I should mention that some vehicle computer systems use a color burst crystal as an oscillator (3.579545 MHz). The 41st harmonic is 146.76134 MHz, which causes problems with the 146.16/76 repeater pair. However, component tolerances can cause the harmonic to be anyplace between about 146.70 MHz, to as high as 146.80 MHz. In my Honda Ridgeline, the actual birdie is not stable, and varies due to temperature.
The worst birdie offender is the Toyota Prius. The control birdies, along with its digital control circuitry, virtually wipe out the HF and low VHF spectrum. If you own one, or are think about buying one, and intend to operate HF mobile, you're in for a very rude awakening. It should be noted, that other manufacturers use Toyota's SynergyDrive® system, and in most cases, just as RFI noisy. Oddly enough, Honda's hybrid is just slightly noisier than a standard drive train, so there is hope!

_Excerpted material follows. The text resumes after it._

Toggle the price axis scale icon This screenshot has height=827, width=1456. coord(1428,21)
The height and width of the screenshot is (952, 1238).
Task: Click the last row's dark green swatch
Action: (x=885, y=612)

The really bad news is, manufacturers will not address any concern whatsoever, with respect to these spurious signals. Remember, they are exempt under FCC rules.
First, we need to remain cognizant of the happenings within the NHTSA, the NTSB, and the automobile industry with respect to EDRs and their possible ramifications. This includes, but is not limited to, what might happen if you have crash, the EDR is corrupted because of RFI ingress, and you're held responsible.
Two, we all should keep the RFI problems we encounter in front of the respective automobile dealers. While most echo the manufacturers sentiments (our vehicles weren't designed for amateur radio), the squeaking wheel will eventually filter up the chain.
Lastly, do yourself a favor by keeping informed. Reading the auto section of your local newspaper, and by subscribing to a good automobile related magazine like AutoWeek are a good start.